When the topic is disability, a light bulb always goes off in all of our heads, without distinction: architectural barriers. The difficulties and the physical obstacles that prevent independent movement to reach a location, enjoy an attraction or perform normal, day-to-day activities.
These barriers are steps, narrow doorways, unusable bathrooms, non-existent parking spaces, ascents and descents that rain hammer blows along the path of a wheelchair user.
Architectural barriers are the result of failure to make the world liveable for everyone and a lack of planning to improve what already exists or create something new from scratch.
While a little good will and plenty of planning and skill are all that is needed to break down these barriers and pave the way in this case, there is still a long way to go when it comes to mental barriers. These are still architectural barriers metaphorically speaking, because they are perfect constructions in the world that is prejudice.
There are no rules, no way of knowing how to get around them, no choice but to fight them on several fronts: from the inside, by continuing to explain the world of disability simply as life from a different viewpoint, and from the outside, by bringing to public attention cases that allow the problem to be examined more easily.
My CV is very similar to those of many young people of my own age who have studied in the world of communications, which, in addition to words, also gives the nod to an image that you have to support or represent in order to be considered. It was summertime, the end of July, and I had graduated just a few weeks beforehand, on Bastille Day.

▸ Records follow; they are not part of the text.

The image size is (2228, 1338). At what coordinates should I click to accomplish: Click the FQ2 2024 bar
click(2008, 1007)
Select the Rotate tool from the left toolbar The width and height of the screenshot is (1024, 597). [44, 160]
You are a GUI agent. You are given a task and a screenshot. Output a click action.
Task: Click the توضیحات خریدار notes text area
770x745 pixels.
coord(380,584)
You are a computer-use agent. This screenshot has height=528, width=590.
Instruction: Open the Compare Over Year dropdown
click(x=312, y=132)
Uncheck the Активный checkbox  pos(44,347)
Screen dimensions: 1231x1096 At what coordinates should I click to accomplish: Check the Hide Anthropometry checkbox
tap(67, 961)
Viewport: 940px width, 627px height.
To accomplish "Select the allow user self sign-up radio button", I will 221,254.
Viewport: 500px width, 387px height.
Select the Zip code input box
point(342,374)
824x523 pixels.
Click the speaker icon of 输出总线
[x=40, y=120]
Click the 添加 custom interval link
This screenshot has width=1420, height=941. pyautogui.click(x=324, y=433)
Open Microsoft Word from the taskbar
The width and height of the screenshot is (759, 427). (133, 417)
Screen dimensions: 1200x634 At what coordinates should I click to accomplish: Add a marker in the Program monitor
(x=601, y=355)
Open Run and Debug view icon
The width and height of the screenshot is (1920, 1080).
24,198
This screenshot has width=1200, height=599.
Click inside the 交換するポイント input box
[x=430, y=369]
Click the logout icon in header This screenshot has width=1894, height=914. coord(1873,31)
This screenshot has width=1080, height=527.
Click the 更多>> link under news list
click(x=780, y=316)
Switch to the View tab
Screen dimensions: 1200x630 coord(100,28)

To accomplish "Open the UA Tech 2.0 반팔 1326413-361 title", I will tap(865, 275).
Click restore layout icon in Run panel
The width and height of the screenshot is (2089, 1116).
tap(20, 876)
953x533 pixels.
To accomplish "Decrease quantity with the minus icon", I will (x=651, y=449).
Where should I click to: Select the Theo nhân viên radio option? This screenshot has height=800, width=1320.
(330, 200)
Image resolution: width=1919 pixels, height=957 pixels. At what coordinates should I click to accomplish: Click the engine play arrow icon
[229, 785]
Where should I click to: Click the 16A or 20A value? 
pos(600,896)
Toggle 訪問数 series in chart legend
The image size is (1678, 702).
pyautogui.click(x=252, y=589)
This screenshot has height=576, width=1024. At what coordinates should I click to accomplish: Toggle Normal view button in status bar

My mobile phone vibrated and I saw that it was a local number that I did not recognise. It turned out to be the HR office of a multinational in the hydrocarbons sector, located in a building towering over the Mantua skyline. They were calling for a job interview, as a press officer, starting in September. I was happy to agree to the interview but, before hanging up, I asked that one, customary and essential question: “Sorry, but are there any architectural barriers to reach the interview location? I am in a wheelchair and I wouldn’t want to have any problems in reaching you.” There was a deafening silence at the other end, a lack of sound in which I could clearly hear the person at the other end taking in the information and the wheels in their brain turning to find a way out. “The interview is on the first floor. We’ll let you know if we can change location”.
Years have gone by, with many contributions and changes in category along the way, since that day. I never heard from them again and have never worked for them. They shut their minds and, on that day, I realised that the rugby tackles faced everywhere else would be present in my working life as well.
The roots of mental barriers lie in society, in the attitudes of people who see disability as something different from the normal routine. We are obviously talking about disability in this article, but mental barriers are also erected elsewhere: against gender, race, religion and geographic area. Breaking them down, or at least honing their edges, is more complicated than breaking down architectural barriers. A fair compromise could be starting to speak about and apply the concept of “exchange” with others, including tolerance in that concept, which is not intended as resignation here, but as acceptance, the ability to see a specific aspect of the other person, process it, accept it and retransmit it with a view to openness.
Mental barriers are a metaphorical form of disability, the absence of that mechanism which allows us finally to think in terms of “us” and not “them”.
I do not have the solution to understanding how to avoid both barriers, I can only continue to hope that, all together, we can work to reduce the discomfort they cause.